ACTION ITEM: Please set down every entry again exactly as it stands, without the pictures.

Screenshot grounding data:
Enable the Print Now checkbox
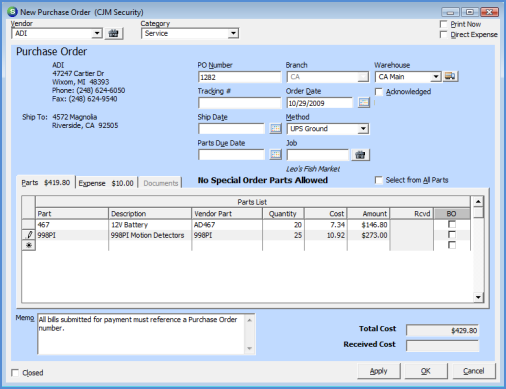Image resolution: width=506 pixels, height=389 pixels. pos(443,24)
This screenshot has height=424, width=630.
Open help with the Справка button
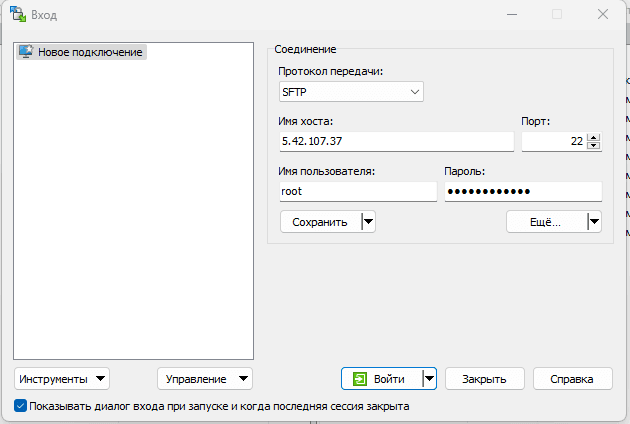click(x=572, y=379)
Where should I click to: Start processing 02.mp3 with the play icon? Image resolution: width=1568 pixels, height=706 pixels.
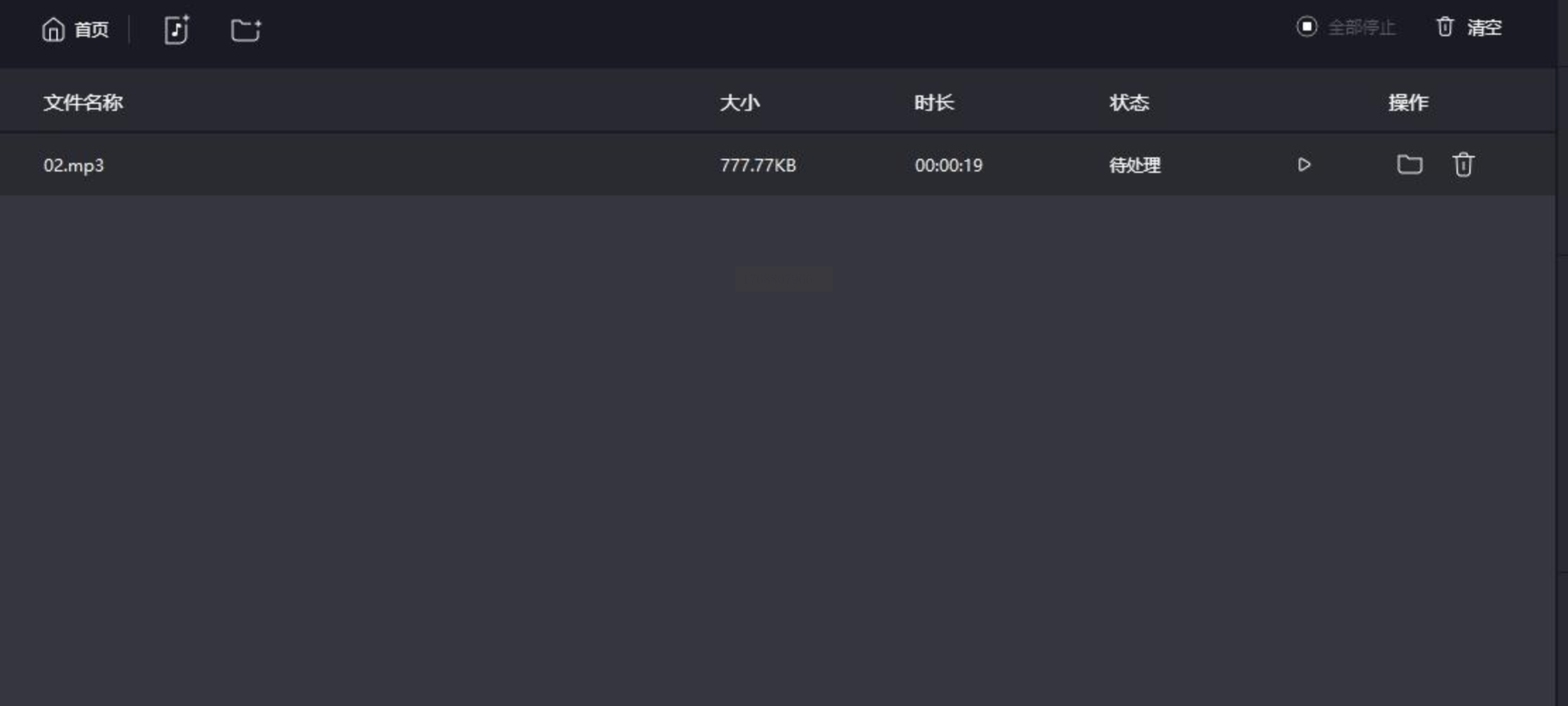point(1304,165)
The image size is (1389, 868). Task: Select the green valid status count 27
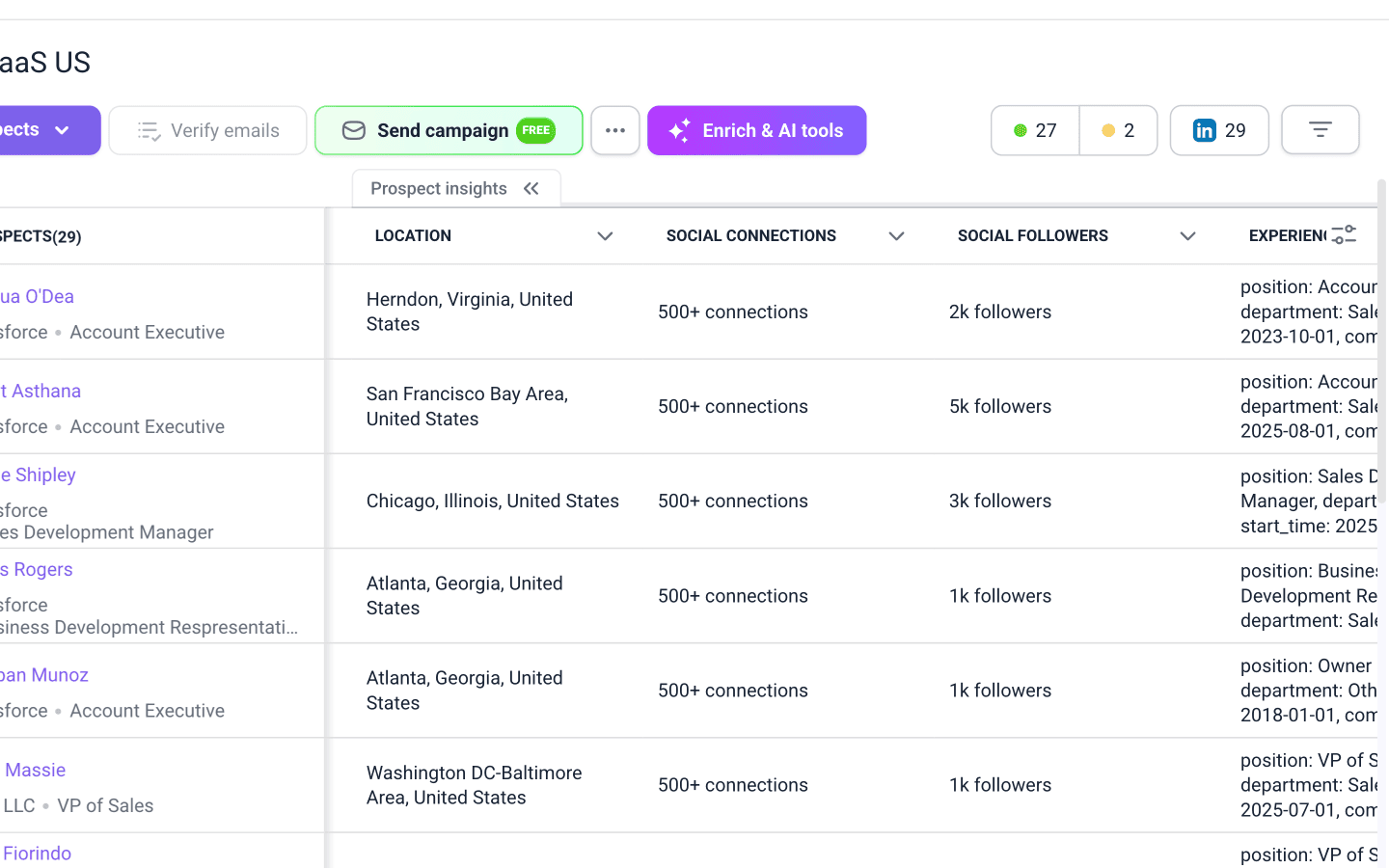coord(1035,130)
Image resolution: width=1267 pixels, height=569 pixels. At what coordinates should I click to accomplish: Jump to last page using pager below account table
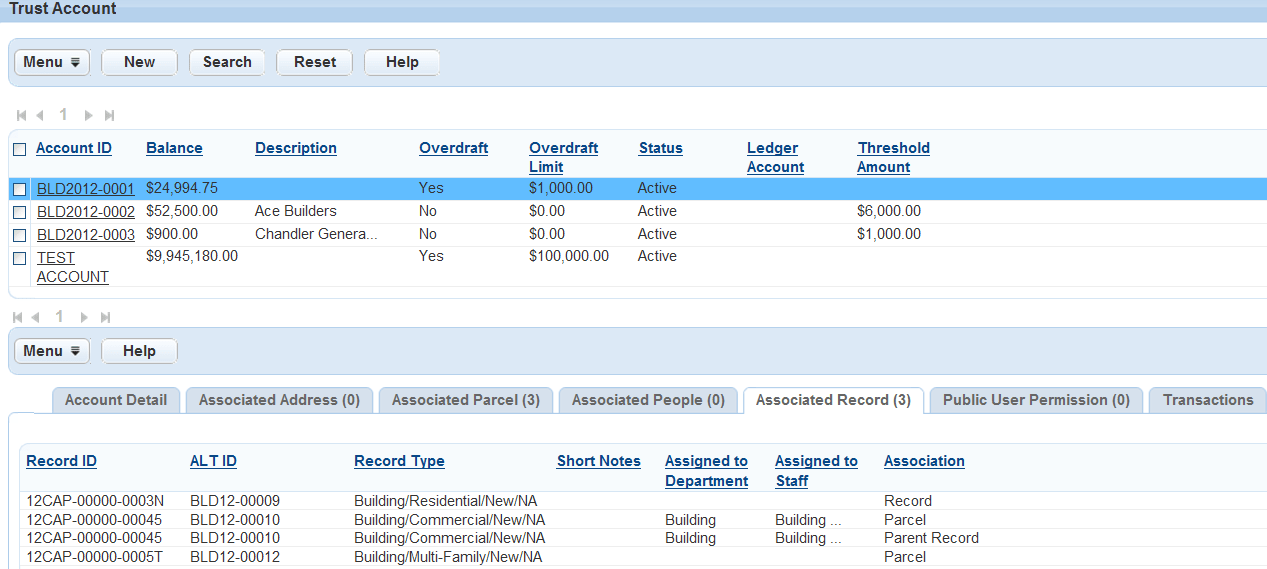click(x=105, y=317)
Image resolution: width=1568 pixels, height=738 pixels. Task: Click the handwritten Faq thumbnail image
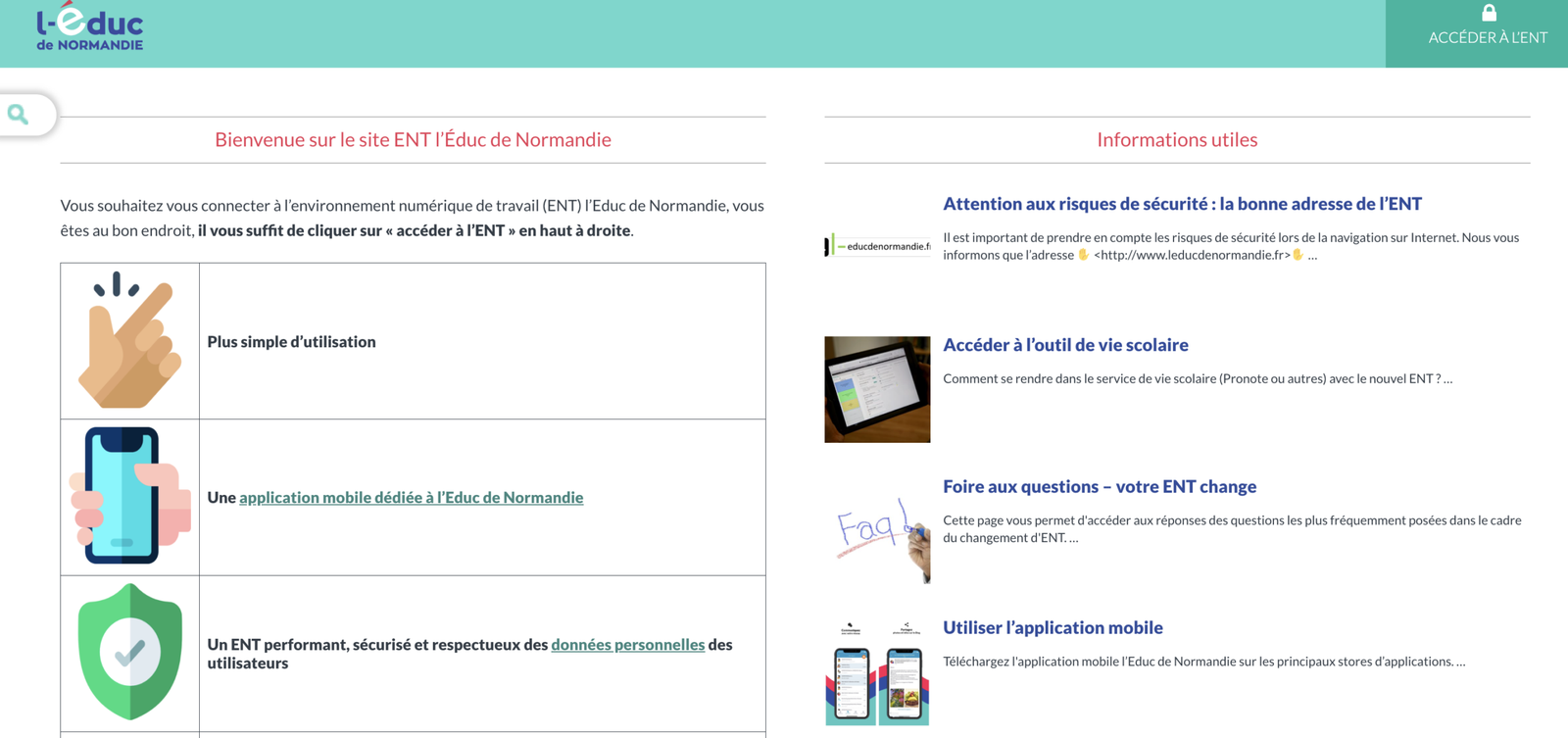coord(877,531)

ANSWER SPACE:
Enable the Print Now checkbox
Image resolution: width=506 pixels, height=389 pixels. pos(443,24)
This screenshot has height=424, width=630.
Open help with the Справка button
click(x=572, y=379)
Where should I click to: Start processing 02.mp3 with the play icon? Image resolution: width=1568 pixels, height=706 pixels.
point(1304,165)
The image size is (1389, 868). Task: Select the green valid status count 27
coord(1035,130)
Image resolution: width=1267 pixels, height=569 pixels. At what coordinates should I click to accomplish: Jump to last page using pager below account table
click(x=105, y=317)
Image resolution: width=1568 pixels, height=738 pixels. Task: Click the handwritten Faq thumbnail image
coord(877,531)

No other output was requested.